Over at Moschino’s AW22 show, Jeremy Scott designed a shiny tray-turned-top. Junk modelling made chic, if you will. Loewe debuted silver bow heels from the same season, and Aries’ creative director Sofia Prantera’s favourite piece from her SS22 collection was “the crushed foil print, developed by metal rubbing and crushing tin foil under a photocopier.”
Foil’s big in the beauty world, too. Versace went for a shimmery gold foil look for its Men’s SS23 show, while Ciara accessorised her hair with silver foil at the Met Gala this year (according to this TikTok trend, it can sort out flyaway hairs thanks to static – bonus).
So why are runways now looking a little like The Shiny Show? Well, Space Age designers loved metallic looks in the ’60s, and that whole next frontier aesthetic is rising in popularity right now, thanks to the likes of Moschino, Fendi and Gucci playing with sci-fi, retro futuristic themes.
In the ’60s, Space Age fashion represented an optimistic, extraterrestrial vision of the future, one that never really happened because, well, the metaverse took over instead. Shimmery metallic looks from the likes of Andres Courreges and Pierre Cardin reflected newness, merging together human and machine.
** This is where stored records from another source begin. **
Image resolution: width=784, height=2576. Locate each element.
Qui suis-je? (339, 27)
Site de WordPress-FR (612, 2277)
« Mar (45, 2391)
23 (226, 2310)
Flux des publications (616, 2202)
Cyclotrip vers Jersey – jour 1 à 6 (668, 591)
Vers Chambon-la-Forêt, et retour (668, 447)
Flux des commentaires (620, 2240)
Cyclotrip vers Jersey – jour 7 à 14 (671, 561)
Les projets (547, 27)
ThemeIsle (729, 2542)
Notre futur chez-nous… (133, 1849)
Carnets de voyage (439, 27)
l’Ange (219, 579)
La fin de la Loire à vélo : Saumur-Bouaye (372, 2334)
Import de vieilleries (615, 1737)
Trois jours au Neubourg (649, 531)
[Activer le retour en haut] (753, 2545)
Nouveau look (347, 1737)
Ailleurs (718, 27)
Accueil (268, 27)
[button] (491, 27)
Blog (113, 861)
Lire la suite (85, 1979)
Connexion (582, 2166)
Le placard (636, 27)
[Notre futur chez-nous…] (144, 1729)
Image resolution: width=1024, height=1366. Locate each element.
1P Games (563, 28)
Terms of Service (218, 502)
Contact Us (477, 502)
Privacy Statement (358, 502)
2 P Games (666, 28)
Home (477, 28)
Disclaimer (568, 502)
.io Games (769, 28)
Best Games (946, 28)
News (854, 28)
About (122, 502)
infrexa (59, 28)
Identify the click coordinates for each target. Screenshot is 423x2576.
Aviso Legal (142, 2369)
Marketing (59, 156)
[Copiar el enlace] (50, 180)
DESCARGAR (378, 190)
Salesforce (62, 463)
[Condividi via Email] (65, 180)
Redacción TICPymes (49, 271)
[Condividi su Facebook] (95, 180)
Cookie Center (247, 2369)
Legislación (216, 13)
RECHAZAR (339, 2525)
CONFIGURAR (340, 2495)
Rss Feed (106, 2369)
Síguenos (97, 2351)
Foiled looks now, though, are knowingly tongue-in-cheek; less forward-looking and more taking us to our real life straight-to-DVD version of Back to the Future: a kitsch retrofuturism in our age of constant revivals. Moon Boots, once grounded on space race gear, are now part of a Y2K comeback. We dreamt of androids, but got Androids instead, and we’re still using the exact same Bacofoil to wrap our sarnies as we were back in 1962, when it first came onto the scene.
“For years we’ve seen foil fashion hit the catwalk to shock and awe,” a Bacofoil spokesperson told THE FACE. “One of the key trends this AW22 is shoppers choosing function alongside fashion like never before. So why not foil? Fashionistas alike can stay warm and fresh in the winter whilst making sure the spotlight strikes them in a crowd.”